Posted 2024-11-28Updated 2025-03-12blog12 minutes read (About 1766 words)

Emu3-practice

最近北京智源放了一个模型叫做emu3，是一个多模态生成模型，恰巧机器学习课程需要有个project，然后就打算微调一下，体验一下AR model 的魅力。

就causal transformer本身其实并不复杂，但是比较复杂或者我不太熟悉的应该是tokenizer，特别是视觉tokenizer是如何组织的，生成过程中如何保证图像规格，各类特殊token的作用，AR模型的CFG是如何在代码层面实现的等问题，所以这篇博客就是带着问题来寻找答案，并记录下来。

emu3的vision tokenizer

vqvae

本质上就是一个vqvae，但是要使得vae能够编解码视频，同时对视频在时间维度上的压缩做到4。
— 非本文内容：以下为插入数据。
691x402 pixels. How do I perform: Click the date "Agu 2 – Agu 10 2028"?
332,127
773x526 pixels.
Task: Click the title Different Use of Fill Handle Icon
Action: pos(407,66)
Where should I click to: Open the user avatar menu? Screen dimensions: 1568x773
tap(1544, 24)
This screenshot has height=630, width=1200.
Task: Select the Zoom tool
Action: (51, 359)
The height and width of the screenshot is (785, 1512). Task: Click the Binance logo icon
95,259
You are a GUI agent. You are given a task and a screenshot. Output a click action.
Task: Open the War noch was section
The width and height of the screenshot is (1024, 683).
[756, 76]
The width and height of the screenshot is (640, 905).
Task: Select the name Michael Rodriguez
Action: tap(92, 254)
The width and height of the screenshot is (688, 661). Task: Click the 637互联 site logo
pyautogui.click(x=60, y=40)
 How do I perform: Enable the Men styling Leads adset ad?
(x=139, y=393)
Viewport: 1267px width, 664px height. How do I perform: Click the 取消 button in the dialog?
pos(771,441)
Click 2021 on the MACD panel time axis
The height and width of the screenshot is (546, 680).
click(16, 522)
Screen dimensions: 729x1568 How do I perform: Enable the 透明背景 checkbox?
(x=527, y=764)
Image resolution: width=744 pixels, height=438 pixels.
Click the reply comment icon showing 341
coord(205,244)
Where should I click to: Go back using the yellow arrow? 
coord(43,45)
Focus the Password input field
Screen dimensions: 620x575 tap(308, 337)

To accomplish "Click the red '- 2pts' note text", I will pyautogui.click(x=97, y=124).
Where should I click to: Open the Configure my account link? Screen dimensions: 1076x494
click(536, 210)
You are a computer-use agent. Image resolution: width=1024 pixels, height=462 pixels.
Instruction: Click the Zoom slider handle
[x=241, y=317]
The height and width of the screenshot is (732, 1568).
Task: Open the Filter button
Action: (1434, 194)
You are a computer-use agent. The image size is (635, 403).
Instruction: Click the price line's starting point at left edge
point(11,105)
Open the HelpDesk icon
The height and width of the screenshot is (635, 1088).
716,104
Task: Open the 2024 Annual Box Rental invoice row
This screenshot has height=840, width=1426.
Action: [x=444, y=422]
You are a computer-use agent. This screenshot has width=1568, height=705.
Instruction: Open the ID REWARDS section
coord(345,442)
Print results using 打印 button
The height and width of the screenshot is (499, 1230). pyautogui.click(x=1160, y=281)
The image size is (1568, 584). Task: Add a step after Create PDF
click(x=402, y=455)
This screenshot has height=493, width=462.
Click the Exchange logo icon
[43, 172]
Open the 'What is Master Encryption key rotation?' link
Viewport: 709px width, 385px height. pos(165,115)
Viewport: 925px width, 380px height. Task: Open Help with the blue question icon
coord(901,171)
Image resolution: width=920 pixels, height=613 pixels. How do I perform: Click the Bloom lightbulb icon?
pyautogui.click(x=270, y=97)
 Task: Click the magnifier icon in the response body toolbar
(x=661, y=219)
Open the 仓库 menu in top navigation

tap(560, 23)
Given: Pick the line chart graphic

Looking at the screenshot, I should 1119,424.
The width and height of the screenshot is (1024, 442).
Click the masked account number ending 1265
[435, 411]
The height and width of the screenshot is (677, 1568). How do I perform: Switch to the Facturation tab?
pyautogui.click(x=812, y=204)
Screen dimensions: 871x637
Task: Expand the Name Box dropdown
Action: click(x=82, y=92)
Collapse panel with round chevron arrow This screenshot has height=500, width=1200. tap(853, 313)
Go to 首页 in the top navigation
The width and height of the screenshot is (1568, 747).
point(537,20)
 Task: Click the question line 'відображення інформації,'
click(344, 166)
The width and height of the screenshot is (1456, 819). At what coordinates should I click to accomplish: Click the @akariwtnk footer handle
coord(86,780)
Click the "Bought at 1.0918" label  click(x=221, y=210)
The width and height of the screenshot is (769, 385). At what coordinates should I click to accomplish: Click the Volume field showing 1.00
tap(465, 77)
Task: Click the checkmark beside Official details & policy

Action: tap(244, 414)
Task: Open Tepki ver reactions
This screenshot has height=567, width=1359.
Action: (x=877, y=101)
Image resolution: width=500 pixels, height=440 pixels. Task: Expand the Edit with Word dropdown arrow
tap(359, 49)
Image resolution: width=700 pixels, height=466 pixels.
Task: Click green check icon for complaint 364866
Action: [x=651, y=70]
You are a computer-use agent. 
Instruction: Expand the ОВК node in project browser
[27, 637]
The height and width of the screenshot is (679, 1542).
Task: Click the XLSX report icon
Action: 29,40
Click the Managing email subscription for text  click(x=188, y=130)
对于原始的2Dvae的改进点在于，将res block中的2D conv换成causal 3Dconv，但是这些3Dconv并不同时压缩时间维度，只在2D维度完成压缩之后再单独进行两次的时间维度压缩，解码则是先扩展时间维度，然后再上采样空间维度。对于图片的处理，是将图片在时间维度重复四次作为视频进行压缩或者逆压缩，重构后只取第一帧。

image token和text token的联合处理

这里我想弄明白的是，vision token和text token是如何share code book的。在emu3中，主要通过Emu3Processor这个类来实现，初始化传入图片预处理器，vqvae以及text tokenizer。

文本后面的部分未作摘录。